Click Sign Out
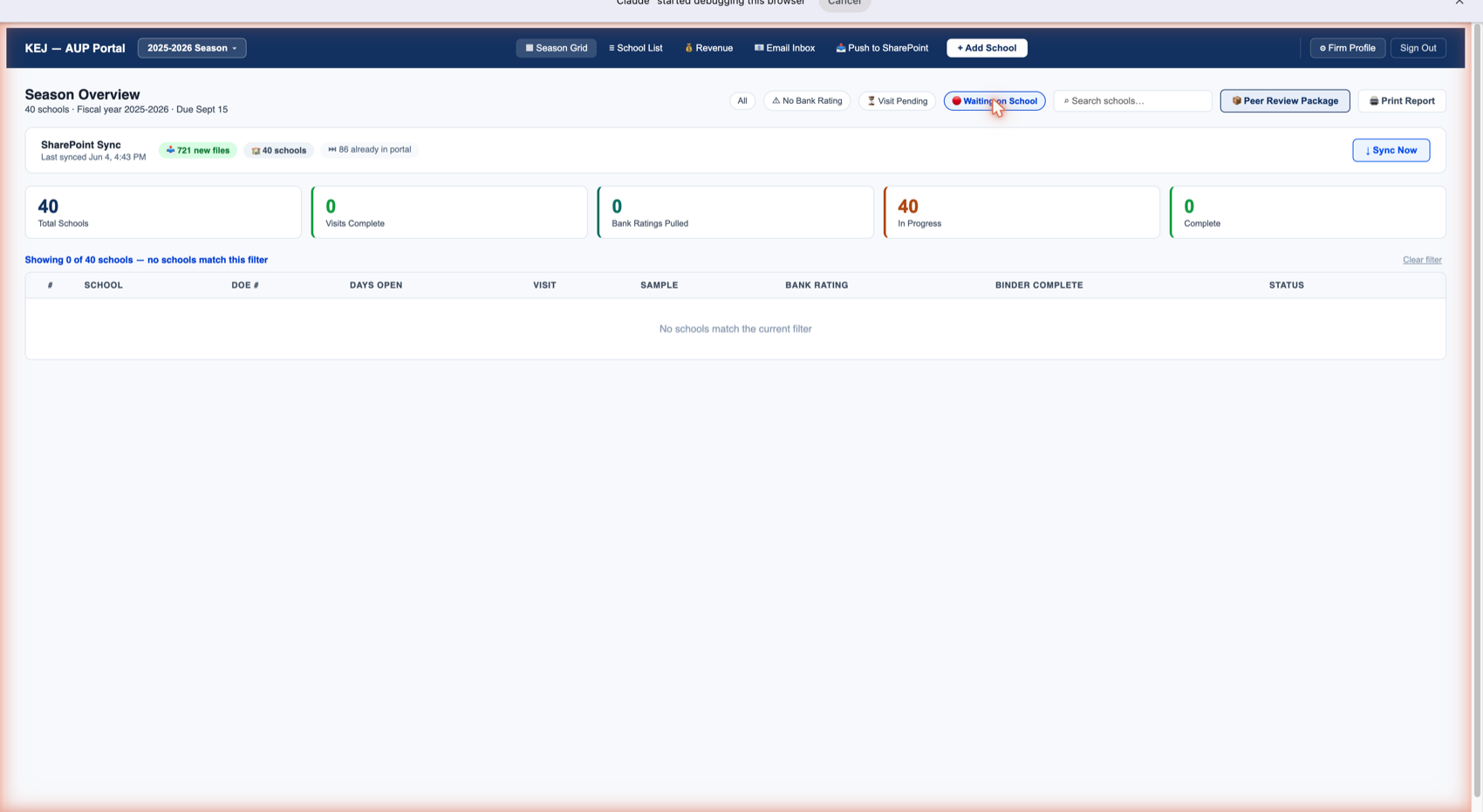The image size is (1483, 812). click(1418, 48)
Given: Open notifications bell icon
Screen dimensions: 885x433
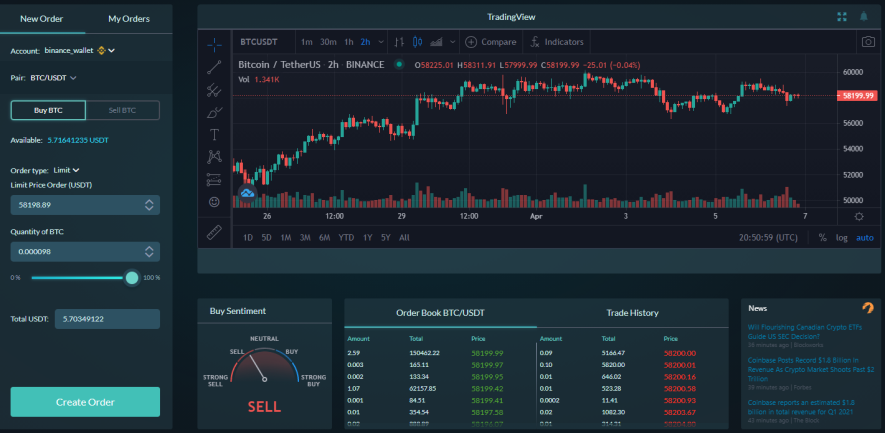Looking at the screenshot, I should [864, 16].
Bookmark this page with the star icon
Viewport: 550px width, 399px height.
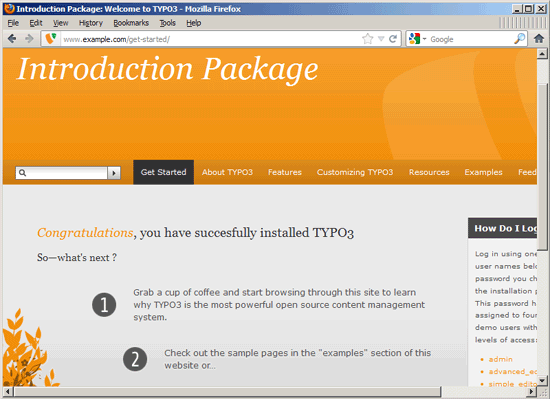point(367,39)
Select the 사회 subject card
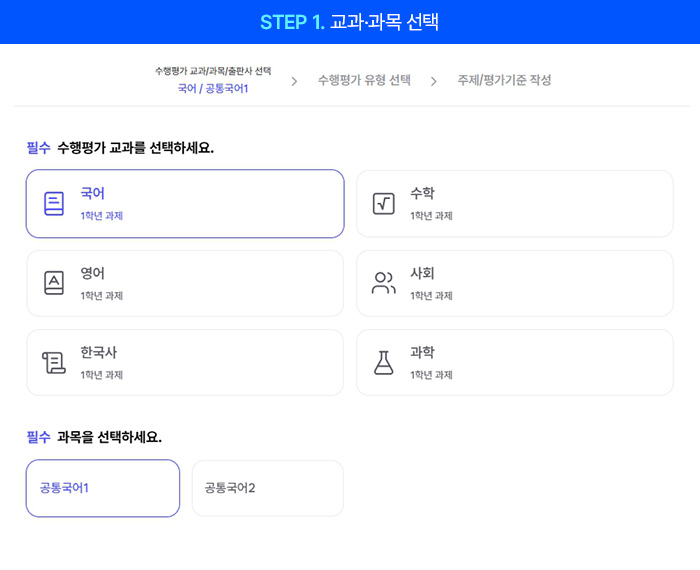This screenshot has height=570, width=700. click(515, 283)
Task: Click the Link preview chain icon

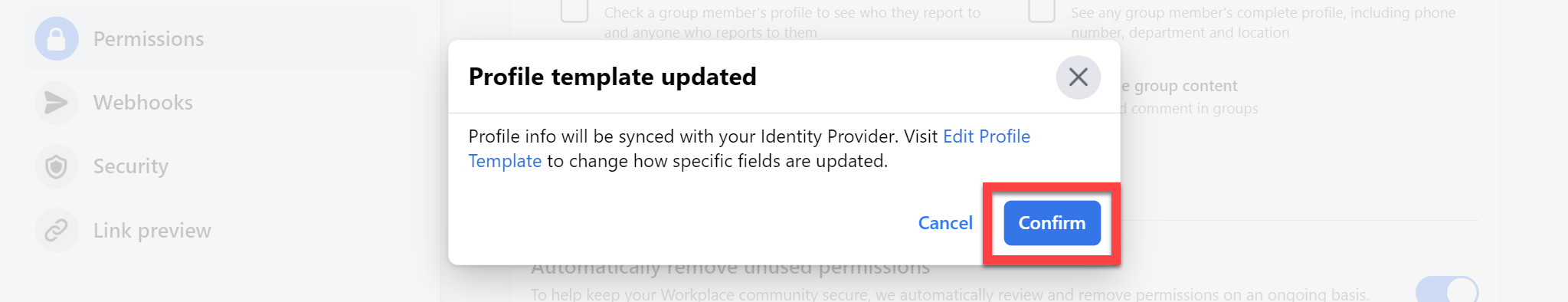Action: click(57, 230)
....................
▶ _Task requirements_
Produce a verbatim copy of all records, minus pictures.

▶ _Response to the exercise_
Click Sign Out
The image size is (1483, 812). click(1418, 48)
Given: Open notifications bell icon
Screen dimensions: 885x433
Looking at the screenshot, I should [864, 16].
Bookmark this page with the star icon
Viewport: 550px width, 399px height.
point(367,39)
Select the 사회 subject card
This screenshot has height=570, width=700. click(515, 283)
Task: Click the Link preview chain icon

Action: click(57, 230)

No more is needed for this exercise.